BAs of the 21st Century: Are We Really Business Technologists?
The good news is that business/technology optimization-focused business analysts are beginning to add value to their organizations at the strategic level. Executives now realize that savvy enterprise business analysts are essential to their success.
WE’VE COME A LONG WAY BABY!
Let’s take a look at the how the 21st-century business analysis profession has evolved from a focus on requirements engineering into an essential strategic business practice.
Related Article: The Future is Now: The 21st Century Enterprise Business Analyst
- Business analysts work at all levels of organizations, including strategic, tactical and operational.
- Business analysts work in all business and non-profit sectors including insurance, banking, health, financial services, communications, government, IT, retail, entertainment, energy, health care, education, high tech, community revitalization, and many other domains.
- As executives and managers recognize the value business analysis brings to their organizations, the 21st-century enterprise business analyst is becoming a business-driven strategic player, an integrator, enabler of organizational change, and driver of business success.
- As a strategist, the enterprise business analyst often serves as an internal consultant – a business relationship manager at the top of the food chain of the BA profession.
WILL THE REAL ENTERPRISE BUSINESS ANALYST PLEASE STAND UP
The understanding of the value of the enterprise business analyst is finally coming into view. However, because there are so many different titles and roles, it is often unclear which players are actually working as enterprise business analysts.

======

* Tasks to carry out *
a. Return the passage of the business analyst article starting with "Let’s take a" and going on through "strategic business practice.".
b. Summarize the business analyst article in two sentences.
c. Rewrite the paragraph of the business analyst article that begins "The understanding of the value" more briefly, keeping its main facts.
The lines that come after the business analyst article aren't needed.

* Data segment *
======

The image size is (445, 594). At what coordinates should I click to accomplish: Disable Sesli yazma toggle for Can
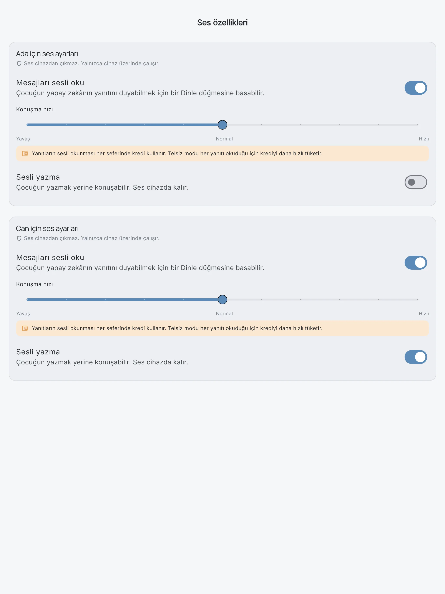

======

* Per-task answers *
a.
Let’s take a look at the how the 21st-century business analysis profession has evolved from a focus on requirements engineering into an essential strategic business practice.

b. Business analysis has evolved from a focus on requirements engineering into an essential strategic practice, and executives now see savvy enterprise business analysts as essential to their success. Business analysts work at all organizational levels and across many sectors, yet so many different titles and roles exist that it is often unclear who is actually working as an enterprise business analyst.

c. The enterprise business analyst's value is finally being understood, but because there are so many titles and roles, it is often unclear who actually fills that role.